D’autre part, l’administration fait valoir que, alors qu’elle a établi que les fonds litigieux ont été mis à disposition et appréhendés par M. B…, ces faits n’ont été découverts que lors de l’examen de la situation personnelle des intéressés, étant donné qu’aucun élément ne permettait au service d’avoir connaissance de ces informations au cours des opérations de contrôle de la SARL Fortina lors de l’examen des documents comptables. Elle ajoute qu’en procédant de la sorte, M. B… ne pouvait ignorer qu’il appréhendait à son profit des recettes des deux sociétés dont il est à la fois l’associé et le gérant. Elle fait valoir également que les intitulés des écritures litigieuses ne sauraient suffire à démontrer que les sommes en cause devaient être restituées à la société Eurasia, d’une part puisqu’elles ont été appréhendées par M. B… et d’autre part, car l’existence d’une dette à l’égard de la société Eurasia n’a aucunement été établie.
Au regard de ces éléments, et en l’absence de contestation sérieuse par les requérants, l’administration apporte la preuve de l’intention d’éluder l’impôt.

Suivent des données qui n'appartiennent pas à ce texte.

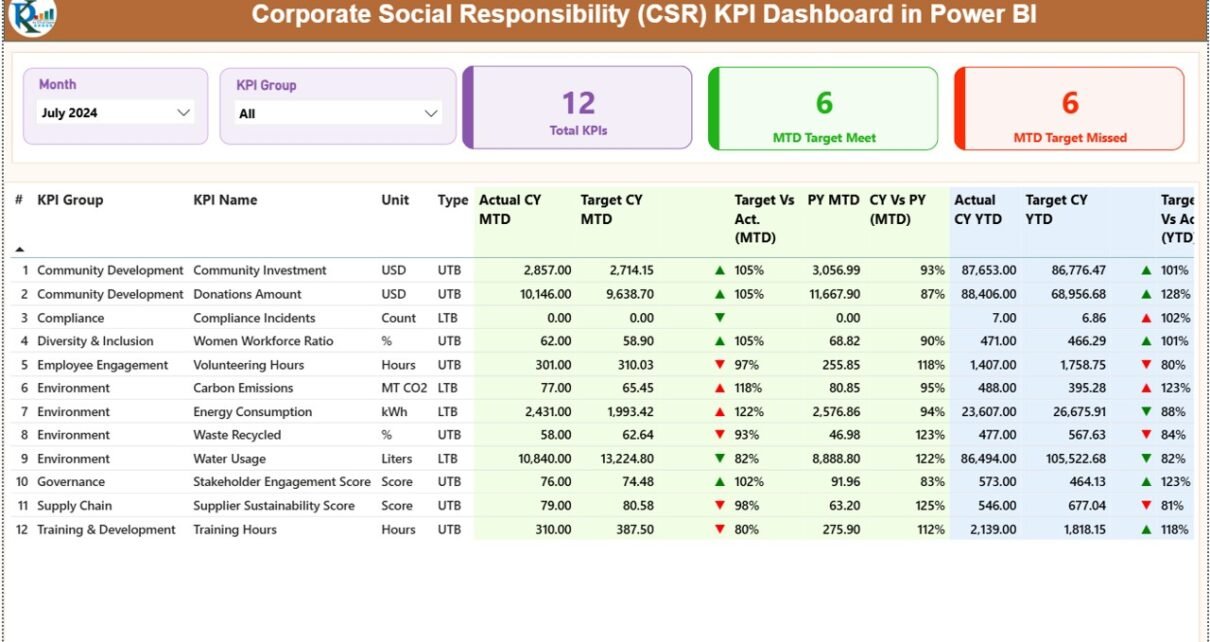Select the Total KPIs card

Par conséquent, M. B… et Mme D… ne sont pas fondés à soutenir que c’est à tort que l’administration a majoré les droits dus de la pénalité prévue à l’article 1729 précité du code général des impôts.

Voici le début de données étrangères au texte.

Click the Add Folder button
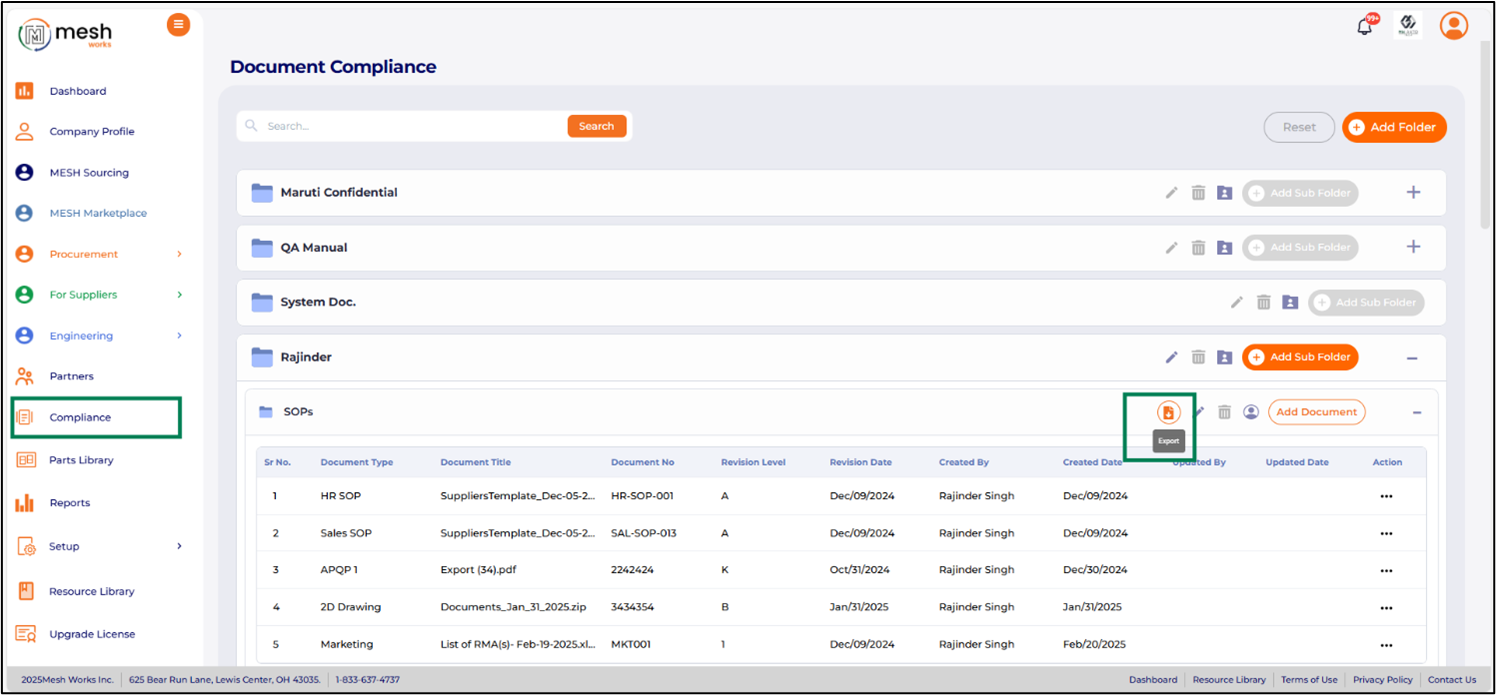 pyautogui.click(x=1394, y=127)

Il résulte de ce qui précède que la requête de M. B… et Mme D… doit être rejetée, y compris ses conclusions tendant à l’application de l’article L. 761-1 du code de justice administrative.
D É C I D E :
La requête de M. B… et Mme D… est rejetée.
Le présent jugement sera notifié à M. A… B… et Mme C… D…, ainsi qu’au directeur régional des finances publiques du Grand Est et du département du Bas-Rhin.
Délibéré après l’audience du 30 mars 2026, à laquelle siégeaient :
M. Jean-Baptiste Sibileau, président,
M. Mohammed Bouzar, premier conseiller,
Mme Sarah Fuchs Uhl, conseillère.
Rendu public par mise à disposition au greffe le 22 mai 2026.
Le rapporteur,
M. BOUZAR
Le président,
J-B. SIBILEAU
Le greffier,
S. PILLET
La République mande et ordonne au ministre de l’économie, des finances et de la souveraineté industrielle, énergétique et numérique, en ce qui le concerne ou à tous commissaires de justice à ce requis en ce qui concerne les voies de droit commun contre les parties privées, de pourvoir à l’exécution de la présente décision.